=== Begin Enclosure ===

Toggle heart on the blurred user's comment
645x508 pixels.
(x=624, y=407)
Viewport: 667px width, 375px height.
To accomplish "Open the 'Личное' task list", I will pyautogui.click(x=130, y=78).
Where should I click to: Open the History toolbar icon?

=== End Enclosure ===
=== Begin Enclosure ===

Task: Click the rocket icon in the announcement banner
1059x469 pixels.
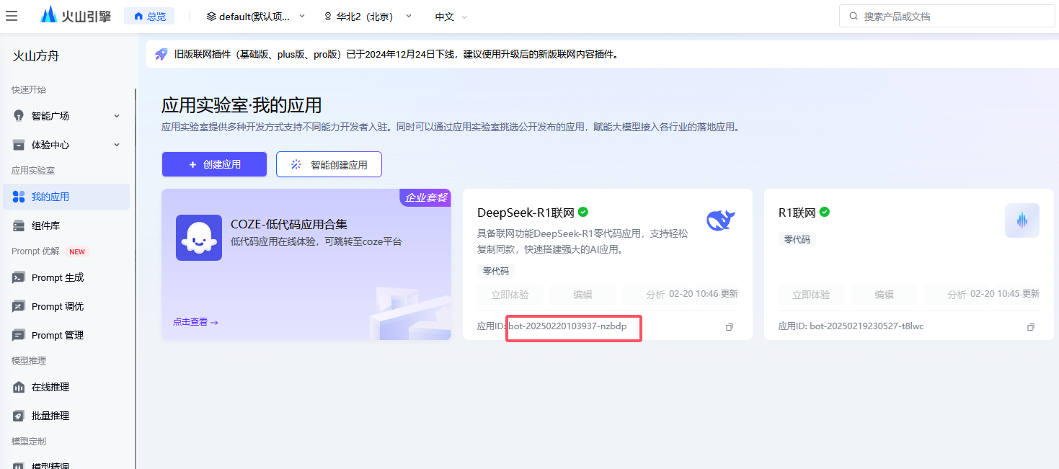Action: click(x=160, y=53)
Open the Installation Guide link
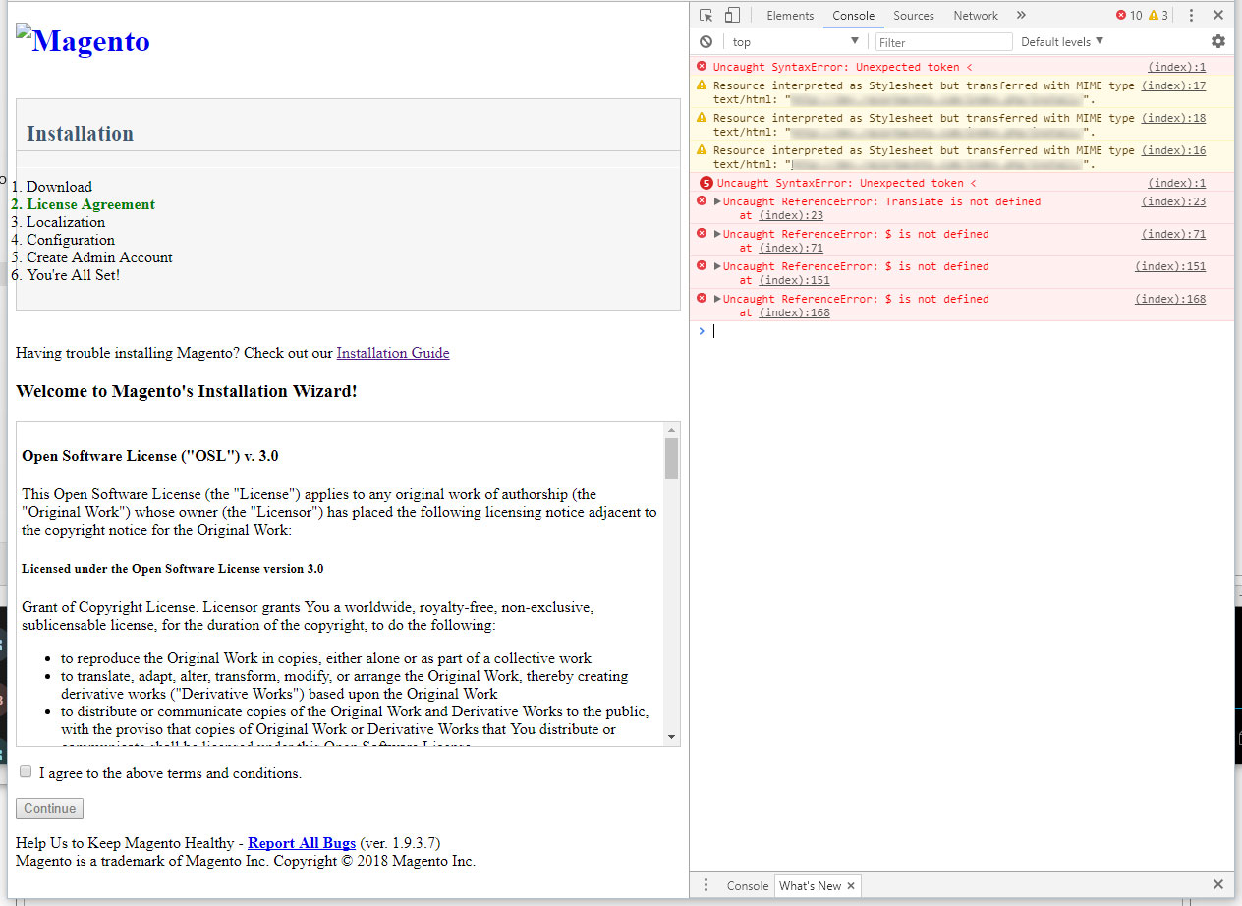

=== End Enclosure ===
=== Begin Enclosure ===

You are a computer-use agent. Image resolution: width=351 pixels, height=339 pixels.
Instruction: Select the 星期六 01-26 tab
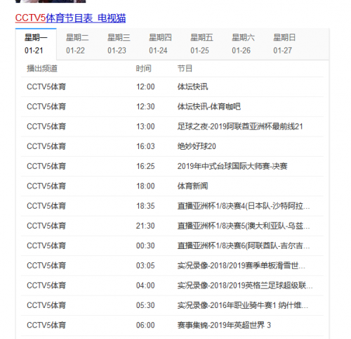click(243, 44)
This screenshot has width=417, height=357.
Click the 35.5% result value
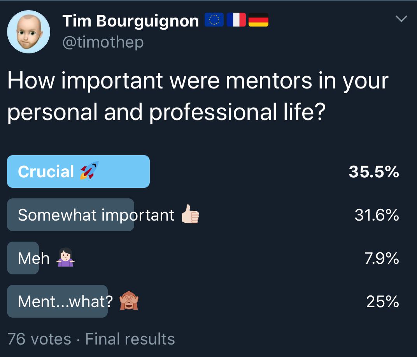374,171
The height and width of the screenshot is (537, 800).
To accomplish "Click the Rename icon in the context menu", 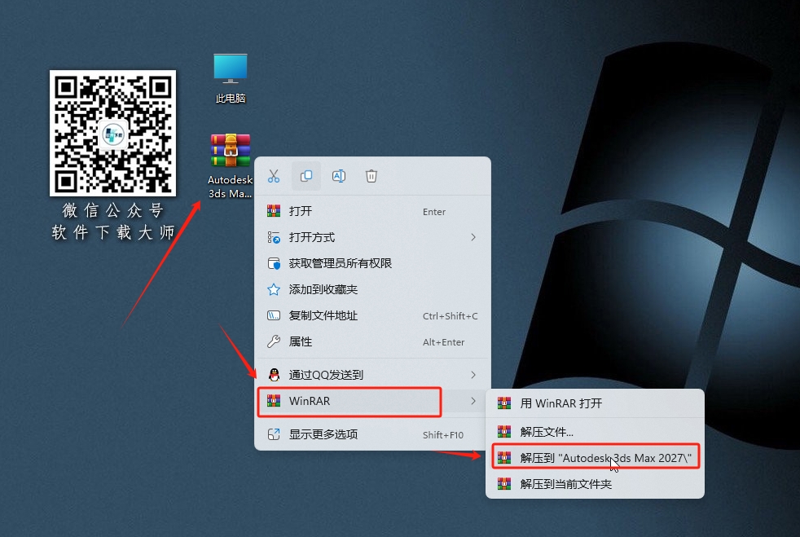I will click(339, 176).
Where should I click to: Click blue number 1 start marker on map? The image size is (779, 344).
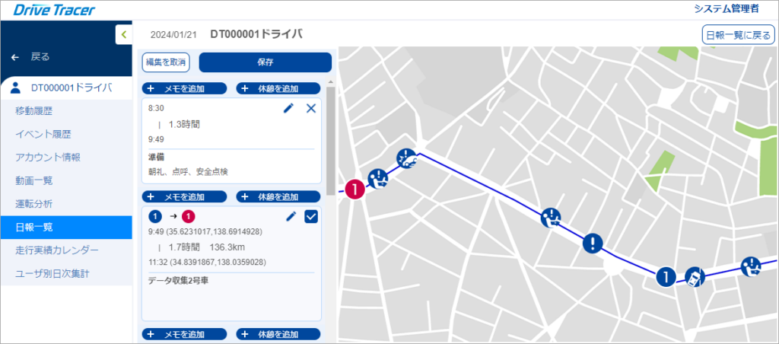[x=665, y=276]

=== End Enclosure ===

→ **Requirement**: Once you have located every line with the word "Open" in the material above, list those lines.

→ **Solution to this task**:
To accomplish "Open the 'Личное' task list", I will pyautogui.click(x=130, y=78).
Where should I click to: Open the History toolbar icon?
Open the Installation Guide link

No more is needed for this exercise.